*** Opening Data extract ***
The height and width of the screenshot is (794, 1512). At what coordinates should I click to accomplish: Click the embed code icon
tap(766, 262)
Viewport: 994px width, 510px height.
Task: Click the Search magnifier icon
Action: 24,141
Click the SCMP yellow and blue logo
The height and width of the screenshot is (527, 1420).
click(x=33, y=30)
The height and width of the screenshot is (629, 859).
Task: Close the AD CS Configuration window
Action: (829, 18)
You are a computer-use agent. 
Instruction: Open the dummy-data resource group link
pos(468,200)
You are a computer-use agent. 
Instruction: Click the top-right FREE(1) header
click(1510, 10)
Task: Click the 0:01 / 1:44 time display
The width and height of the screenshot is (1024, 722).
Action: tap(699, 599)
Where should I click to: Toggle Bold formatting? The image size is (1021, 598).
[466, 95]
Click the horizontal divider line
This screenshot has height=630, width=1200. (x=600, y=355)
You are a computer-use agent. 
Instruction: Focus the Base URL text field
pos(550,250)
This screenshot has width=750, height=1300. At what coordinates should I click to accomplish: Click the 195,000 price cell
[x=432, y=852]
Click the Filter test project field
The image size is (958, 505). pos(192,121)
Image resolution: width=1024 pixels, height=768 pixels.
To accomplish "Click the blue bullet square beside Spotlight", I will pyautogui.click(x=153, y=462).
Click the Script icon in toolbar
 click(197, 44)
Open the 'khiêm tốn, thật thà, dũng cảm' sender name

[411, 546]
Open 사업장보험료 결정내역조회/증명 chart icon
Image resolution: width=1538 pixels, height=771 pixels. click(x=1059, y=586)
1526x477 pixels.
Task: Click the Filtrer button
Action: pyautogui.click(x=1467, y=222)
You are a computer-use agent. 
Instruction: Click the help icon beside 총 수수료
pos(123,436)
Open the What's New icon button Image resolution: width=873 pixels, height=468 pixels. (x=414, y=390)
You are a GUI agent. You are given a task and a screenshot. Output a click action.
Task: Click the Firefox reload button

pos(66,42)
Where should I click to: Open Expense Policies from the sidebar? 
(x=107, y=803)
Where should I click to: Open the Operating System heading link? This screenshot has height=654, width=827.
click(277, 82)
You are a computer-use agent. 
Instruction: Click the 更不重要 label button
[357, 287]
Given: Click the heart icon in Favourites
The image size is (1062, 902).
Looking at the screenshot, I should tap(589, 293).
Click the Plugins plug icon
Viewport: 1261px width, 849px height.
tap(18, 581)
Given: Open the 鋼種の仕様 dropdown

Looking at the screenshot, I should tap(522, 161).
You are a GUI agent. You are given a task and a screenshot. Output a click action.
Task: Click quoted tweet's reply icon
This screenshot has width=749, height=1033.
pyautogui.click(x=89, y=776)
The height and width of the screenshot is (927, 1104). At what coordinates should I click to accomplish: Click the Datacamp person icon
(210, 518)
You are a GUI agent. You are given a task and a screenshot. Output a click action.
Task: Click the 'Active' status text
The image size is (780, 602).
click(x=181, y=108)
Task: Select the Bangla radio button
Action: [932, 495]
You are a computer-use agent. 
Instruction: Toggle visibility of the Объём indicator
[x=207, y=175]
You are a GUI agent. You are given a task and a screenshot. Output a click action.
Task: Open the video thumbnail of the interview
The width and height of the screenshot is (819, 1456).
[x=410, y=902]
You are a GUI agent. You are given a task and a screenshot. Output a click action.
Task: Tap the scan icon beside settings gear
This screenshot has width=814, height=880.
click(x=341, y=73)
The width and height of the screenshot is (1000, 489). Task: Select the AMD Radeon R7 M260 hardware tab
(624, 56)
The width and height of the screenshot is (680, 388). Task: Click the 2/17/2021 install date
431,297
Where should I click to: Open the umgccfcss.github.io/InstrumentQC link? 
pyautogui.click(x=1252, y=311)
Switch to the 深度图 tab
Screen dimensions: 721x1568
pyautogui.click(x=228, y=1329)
*** Closing Data extract ***
Everything from the line with "Task: Click quoted tweet's reply icon" down to the last line of the data above should be returned exactly, with both ends kept and nothing added.

Task: Click quoted tweet's reply icon
This screenshot has width=749, height=1033.
pyautogui.click(x=89, y=776)
The height and width of the screenshot is (927, 1104). At what coordinates should I click to accomplish: Click the Datacamp person icon
(210, 518)
You are a GUI agent. You are given a task and a screenshot. Output a click action.
Task: Click the 'Active' status text
The image size is (780, 602).
click(x=181, y=108)
Task: Select the Bangla radio button
Action: [932, 495]
You are a computer-use agent. 
Instruction: Toggle visibility of the Объём indicator
[x=207, y=175]
You are a GUI agent. You are given a task and a screenshot. Output a click action.
Task: Open the video thumbnail of the interview
The width and height of the screenshot is (819, 1456).
[x=410, y=902]
You are a GUI agent. You are given a task and a screenshot. Output a click action.
Task: Tap the scan icon beside settings gear
This screenshot has width=814, height=880.
click(x=341, y=73)
The width and height of the screenshot is (1000, 489). Task: Select the AMD Radeon R7 M260 hardware tab
(624, 56)
The width and height of the screenshot is (680, 388). Task: Click the 2/17/2021 install date
431,297
Where should I click to: Open the umgccfcss.github.io/InstrumentQC link? 
pyautogui.click(x=1252, y=311)
Switch to the 深度图 tab
Screen dimensions: 721x1568
pyautogui.click(x=228, y=1329)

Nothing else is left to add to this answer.